Movement is a fundamental aspect of life. It affects everything from circulation to digestion to metabolism to immunity. The body contributes far more to our lives than just physical attributes such as strength and endurance – it plays a major role in emotions, learning, and relationships.
By participating in the upcoming 10K-A-Day activity challenge, we can focus on incorporating more movement into our daily routine. 10K-A-Day is a fun-filled walking tour that takes you to some of the world’s most fascinating cities. As you strive for 10,000 daily steps, you’ll stop at exciting tourist hot spots each day — from ancient fortresses to seaside parks. Along the way you’ll improve health and overall well-being while moving toward feeling your best.

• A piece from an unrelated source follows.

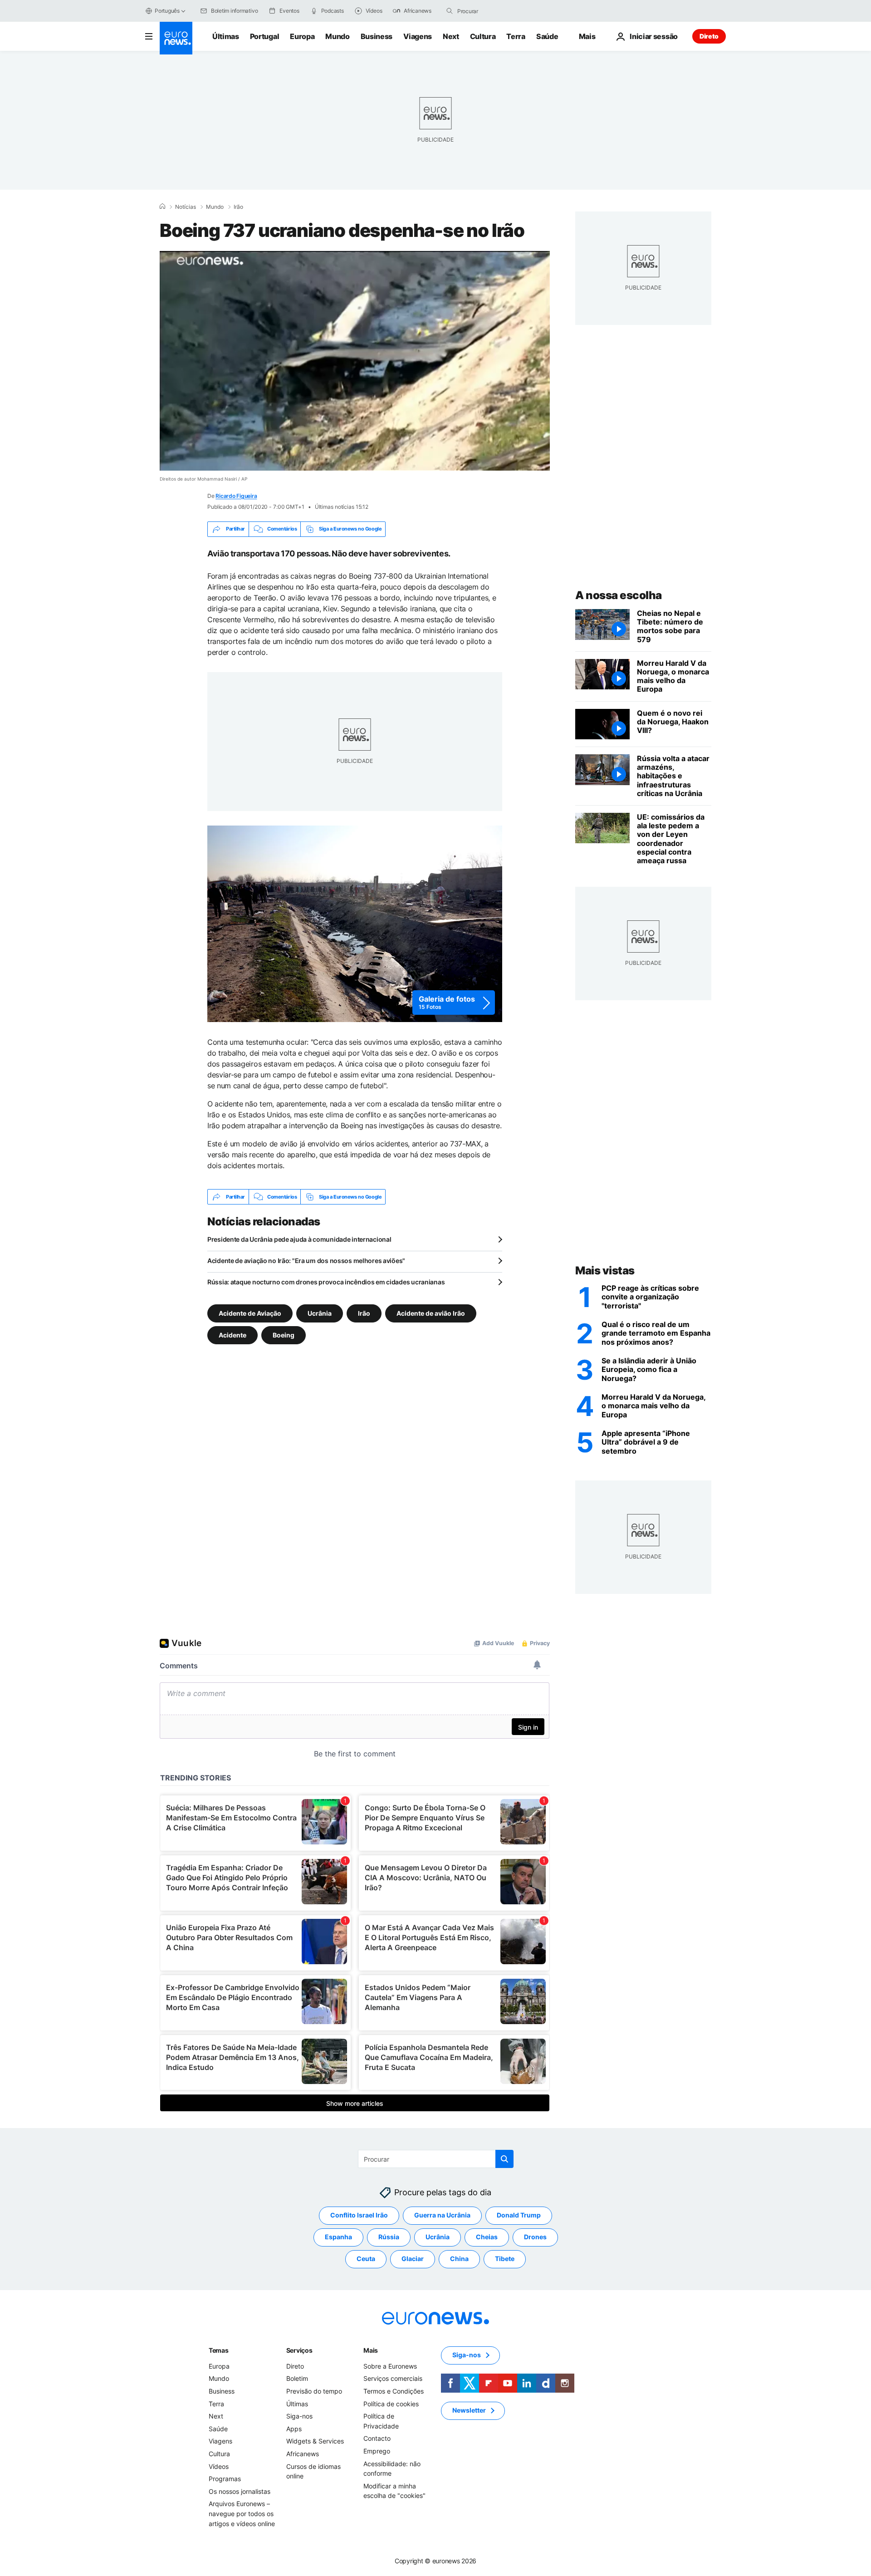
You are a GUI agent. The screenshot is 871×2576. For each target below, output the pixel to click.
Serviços (299, 2350)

This workplace wellness challenge is a great opportunity to think about the impact your work environment has on your health and well-being. Have a conversation with your supervisor about the importance of movement and encouraging your colleagues to join in the activity challenge. Here are some talking points to help you demonstrate the upside of adding movement into your workday:
- “Productivity is harmed by excessive sitting,” says James Levine, M.D., Ph.D., director of Obesity Solutions at Mayo Clinic in Arizona and Arizona State University. “People who are physically active at work become more productive — about 11 to 15 percent more productive.”
- Research suggests that sitting for long durations may contribute to serious negative health outcomes such as cardiac complications, increased risk for certain cancers, and even early mortality.
- There are simple ways for office workers to reduce exposure to sedentary behaviors and create a more active workplace. Examples include:
- Moving to alternative working areas to change postures when not involved in intensive computer tasks;
- Walking and standing more during the workday (pacing during phone calls and having walking or standing meetings);
- Reclining and fidgeting while seated; and
- Utilizing sit-to-stand workstations and alternating postures frequently.